* [Set task]:
Rewrite the rows below with every "Viewport" replaced by "Browser window", leaving everything else unchanged.

☆ ☆ ☆ ☆

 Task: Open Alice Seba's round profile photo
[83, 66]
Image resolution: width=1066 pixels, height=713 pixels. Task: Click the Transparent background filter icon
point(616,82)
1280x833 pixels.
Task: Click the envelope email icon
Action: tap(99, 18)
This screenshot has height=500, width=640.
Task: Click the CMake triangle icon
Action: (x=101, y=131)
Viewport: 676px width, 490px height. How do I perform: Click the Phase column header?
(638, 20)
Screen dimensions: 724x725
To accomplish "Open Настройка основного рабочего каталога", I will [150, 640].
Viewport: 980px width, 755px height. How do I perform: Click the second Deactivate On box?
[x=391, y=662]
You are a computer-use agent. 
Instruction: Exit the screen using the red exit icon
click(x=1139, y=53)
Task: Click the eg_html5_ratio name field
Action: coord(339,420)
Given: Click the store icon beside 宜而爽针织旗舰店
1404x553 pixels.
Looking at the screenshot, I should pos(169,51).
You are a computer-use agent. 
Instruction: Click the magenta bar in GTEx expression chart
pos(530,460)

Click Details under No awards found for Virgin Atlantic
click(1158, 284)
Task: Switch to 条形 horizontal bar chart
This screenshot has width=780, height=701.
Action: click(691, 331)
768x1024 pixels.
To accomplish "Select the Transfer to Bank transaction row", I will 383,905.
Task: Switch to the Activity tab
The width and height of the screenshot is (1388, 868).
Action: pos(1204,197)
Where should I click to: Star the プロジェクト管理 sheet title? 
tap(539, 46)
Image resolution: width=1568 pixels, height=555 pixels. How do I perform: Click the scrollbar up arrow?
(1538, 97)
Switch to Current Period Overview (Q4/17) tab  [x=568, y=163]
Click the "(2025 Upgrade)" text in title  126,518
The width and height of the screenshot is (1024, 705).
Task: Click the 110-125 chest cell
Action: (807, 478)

☆ ☆ ☆ ☆

* [Complete response]:
 Task: Open Alice Seba's round profile photo
[83, 66]
Image resolution: width=1066 pixels, height=713 pixels. Task: Click the Transparent background filter icon
point(616,82)
1280x833 pixels.
Task: Click the envelope email icon
Action: tap(99, 18)
This screenshot has height=500, width=640.
Task: Click the CMake triangle icon
Action: (x=101, y=131)
Browser window: 676px width, 490px height. How do I perform: Click the Phase column header?
(638, 20)
Screen dimensions: 724x725
To accomplish "Open Настройка основного рабочего каталога", I will [150, 640].
Browser window: 980px width, 755px height. How do I perform: Click the second Deactivate On box?
[x=391, y=662]
You are a computer-use agent. 
Instruction: Exit the screen using the red exit icon
click(x=1139, y=53)
Task: Click the eg_html5_ratio name field
Action: coord(339,420)
Given: Click the store icon beside 宜而爽针织旗舰店
1404x553 pixels.
Looking at the screenshot, I should pos(169,51).
You are a computer-use agent. 
Instruction: Click the magenta bar in GTEx expression chart
pos(530,460)

Click Details under No awards found for Virgin Atlantic
click(1158, 284)
Task: Switch to 条形 horizontal bar chart
This screenshot has width=780, height=701.
Action: click(691, 331)
768x1024 pixels.
To accomplish "Select the Transfer to Bank transaction row", I will 383,905.
Task: Switch to the Activity tab
The width and height of the screenshot is (1388, 868).
Action: pos(1204,197)
Where should I click to: Star the プロジェクト管理 sheet title? 
tap(539, 46)
Image resolution: width=1568 pixels, height=555 pixels. How do I perform: Click the scrollbar up arrow?
(1538, 97)
Switch to Current Period Overview (Q4/17) tab  [x=568, y=163]
Click the "(2025 Upgrade)" text in title  126,518
The width and height of the screenshot is (1024, 705).
Task: Click the 110-125 chest cell
Action: (807, 478)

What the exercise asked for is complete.